_DATA TO USE_

BEGIN

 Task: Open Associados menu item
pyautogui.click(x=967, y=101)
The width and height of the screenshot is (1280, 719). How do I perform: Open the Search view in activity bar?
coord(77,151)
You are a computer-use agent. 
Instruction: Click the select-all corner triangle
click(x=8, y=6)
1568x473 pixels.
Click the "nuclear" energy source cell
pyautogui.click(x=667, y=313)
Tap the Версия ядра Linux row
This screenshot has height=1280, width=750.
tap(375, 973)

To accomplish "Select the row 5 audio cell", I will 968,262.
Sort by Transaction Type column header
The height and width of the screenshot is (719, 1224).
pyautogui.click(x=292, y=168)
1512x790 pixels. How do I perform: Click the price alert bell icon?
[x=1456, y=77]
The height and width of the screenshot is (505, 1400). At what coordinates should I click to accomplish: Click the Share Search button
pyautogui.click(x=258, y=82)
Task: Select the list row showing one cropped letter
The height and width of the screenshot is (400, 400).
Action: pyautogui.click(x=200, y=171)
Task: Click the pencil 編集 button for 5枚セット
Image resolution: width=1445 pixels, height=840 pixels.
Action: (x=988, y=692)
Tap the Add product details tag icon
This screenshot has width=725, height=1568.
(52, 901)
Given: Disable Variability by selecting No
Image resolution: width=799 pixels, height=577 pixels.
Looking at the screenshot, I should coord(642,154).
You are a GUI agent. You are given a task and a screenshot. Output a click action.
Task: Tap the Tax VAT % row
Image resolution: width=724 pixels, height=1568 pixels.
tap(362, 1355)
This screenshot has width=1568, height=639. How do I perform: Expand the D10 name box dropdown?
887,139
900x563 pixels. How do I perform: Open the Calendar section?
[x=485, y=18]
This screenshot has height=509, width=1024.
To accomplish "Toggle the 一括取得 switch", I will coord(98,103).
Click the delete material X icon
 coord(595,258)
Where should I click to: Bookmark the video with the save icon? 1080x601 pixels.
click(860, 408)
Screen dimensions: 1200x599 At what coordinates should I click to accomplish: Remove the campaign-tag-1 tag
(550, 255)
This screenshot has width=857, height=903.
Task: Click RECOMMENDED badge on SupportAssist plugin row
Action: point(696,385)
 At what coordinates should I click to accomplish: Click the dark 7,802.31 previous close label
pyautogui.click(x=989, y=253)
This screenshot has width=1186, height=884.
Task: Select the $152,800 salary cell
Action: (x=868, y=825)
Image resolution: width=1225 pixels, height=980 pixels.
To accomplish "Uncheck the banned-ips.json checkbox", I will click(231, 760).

END

In the listing above, locate the line containing "The height and width of the screenshot is (400, 400)." and the line containing "Tap the Add product details tag icon", then transcribe both and every line between them verbatim.

_EXERCISE RESULT_
The height and width of the screenshot is (400, 400).
Action: pyautogui.click(x=200, y=171)
Task: Click the pencil 編集 button for 5枚セット
Image resolution: width=1445 pixels, height=840 pixels.
Action: (x=988, y=692)
Tap the Add product details tag icon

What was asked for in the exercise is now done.